Keith Loke

Keith Loke is complex banking and finance partner at HWL Ebsworth. He leads the firm’s national energy, resources, transport and infrastructure finance practices.

Keith specialises in structured debt financing. He has substantial experience and particular expertise in bespoke project finance, real estate finance, corporate finance, trade and asset finance, acquisition finance, and debt restructuring. He has advised on some of the most groundbreaking and intricate energy, resources, transport and infrastructure financings and corporate workouts. His longstanding clients include global banks, investment funds, governments, and major multinational and domestic corporations.

Keith delivers tailored advice and solutions to senior and subordinated lenders, sponsors and borrowers on large-scale financing, refinancing and restructuring transactions, often featuring novel cross-border multi-tiered multi-sourced debt and equity funding structures.
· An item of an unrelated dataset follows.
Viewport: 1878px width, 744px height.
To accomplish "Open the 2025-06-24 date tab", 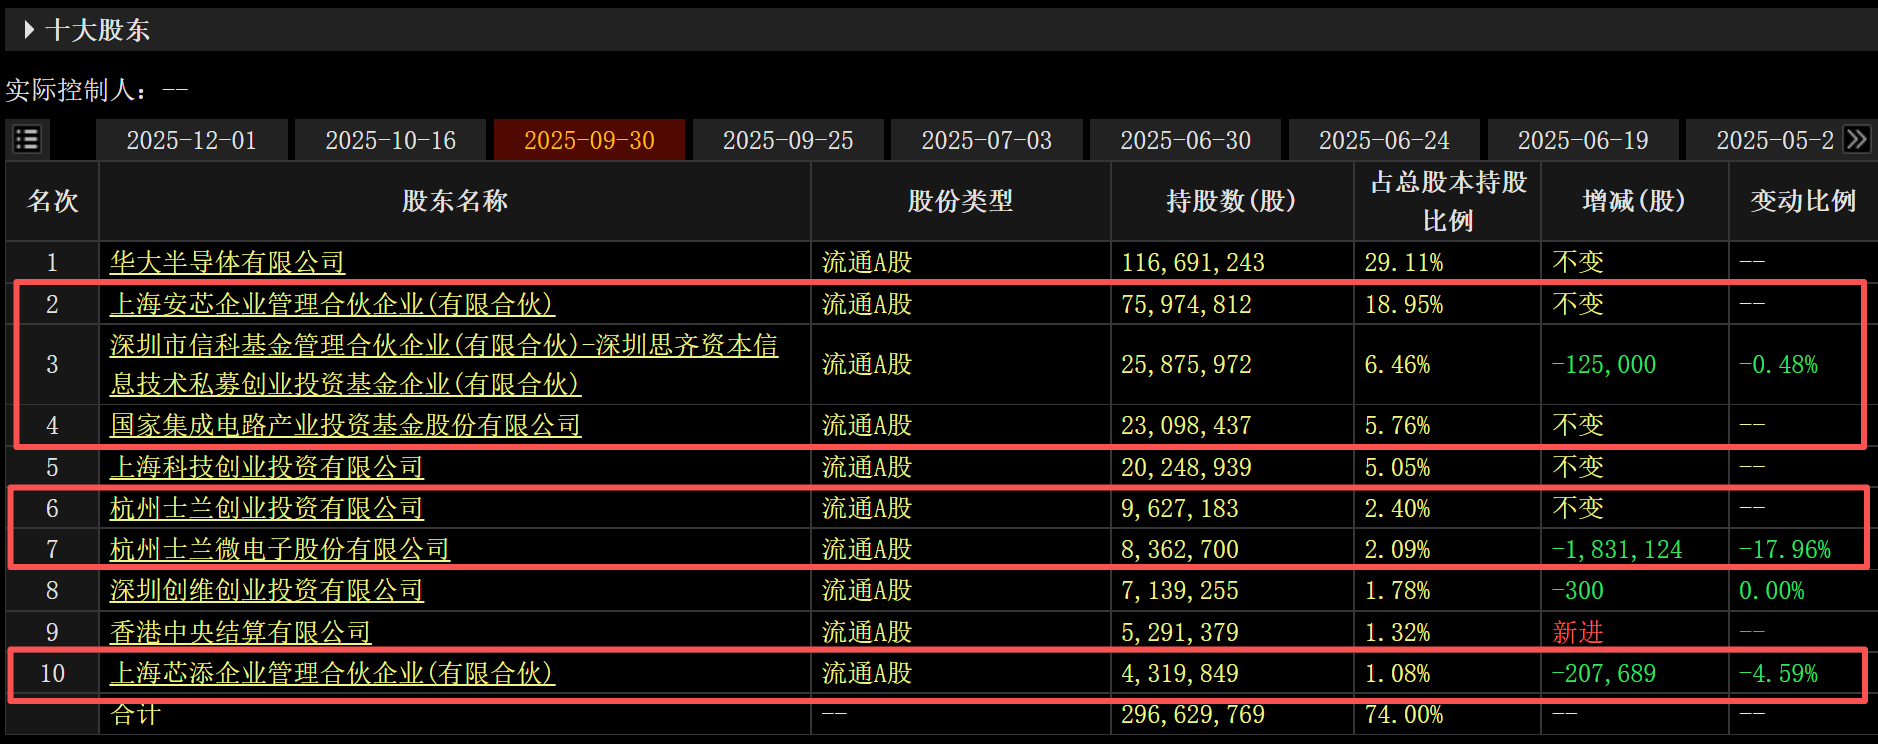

He is adept at guiding clients through complicated intercreditor, security, government co-funding, multipartite and other commercial arrangements.

Keith also advises global banks and investment funds on sensitive multidisciplinary strategic legal matters.

Keith sits on the Australian project finance committee of the Asia Pacific Loan Market Association (APLMA).


Keith’s market-leading experience includes advising:

  • Project company WICET on the syndicated project financing, development and restructuring of the $4.3 billion Wiggins Island Coal Export Terminal in Gladstone, Queensland;
  • Sponsor General Electric and project company WRC on the syndicated project financing, development and restructuring of the $1.2 billion Worsley Multi-Fuel Cogen Power Station in Worsley, Western Australia;
  • Sponsors Masdar, John Laing, Hitachi Zosen Inova and Tribe Infrastructure on the syndicated project financing of the $511 million Waste-to-Energy Resource Recovery Facility in East Rockingham, Western Australia;
  • International banks, led by Société Générale, on the syndicated project financings of the Langer Heinrich Uranium Mine in Erongo, Namibia and the Kayelekera Uranium Mine near Karonga, Malawi;
  • The New South Wales Government, the Queensland Government and the Tasmanian Government on the financing, securities and complex multipartite aspects of various large-scale long-term structured essential services arrangements involving the acquisition and supply of fixed-wing and rotary-wing aircraft;
  • The New South Wales Government on the validity of digital guarantees and related banking law issues associated with its whole-of-government Digital Bank Guarantees platform;
  • The Australian Capital Territory Government on its procurement of whole-of-government transactional banking and payment services;
  • JPMorgan on its financing of Sankaty’s $1.9 billion acquisition of General Electric’s Australian commercial lending businesses;
  • International banks on the financing aspects of a private equity bid to acquire Lattice, the $1.6 billion oil and gas business of Origin Energy;
  • An international bank on its New York capital call facility to a USD1.5 billion investment fund affiliated with a globally significant sovereign pension fund;
  • Trafigura on its structured cross-border USD520 million trade finance facility from a global bank;
  • Trafigura on the novel and complex structured secured prepayment financing of its acquisition of Australian carbon credit units from a leading Australian multi-sector developer;
  • Various real estate debt funds on their structured Australian real estate finance facilities and associated debt restructures;
  • Various international banks on their structured Australian and New Zealand corporate finance facilities to Volvo, Leaseplan, Graphic Packaging International, Ball & Doggett, Wilmar Trading, Louis Dreyfus, CIMIC, SUEZ, Yamaha, Holcim, Bradken and Optus; and
  • Attura, Newcastle Airport, AMCI Group, ELMO, Oldfields, CarBiz and Landfill Gas Industries on their structured Australian corporate finance facilities.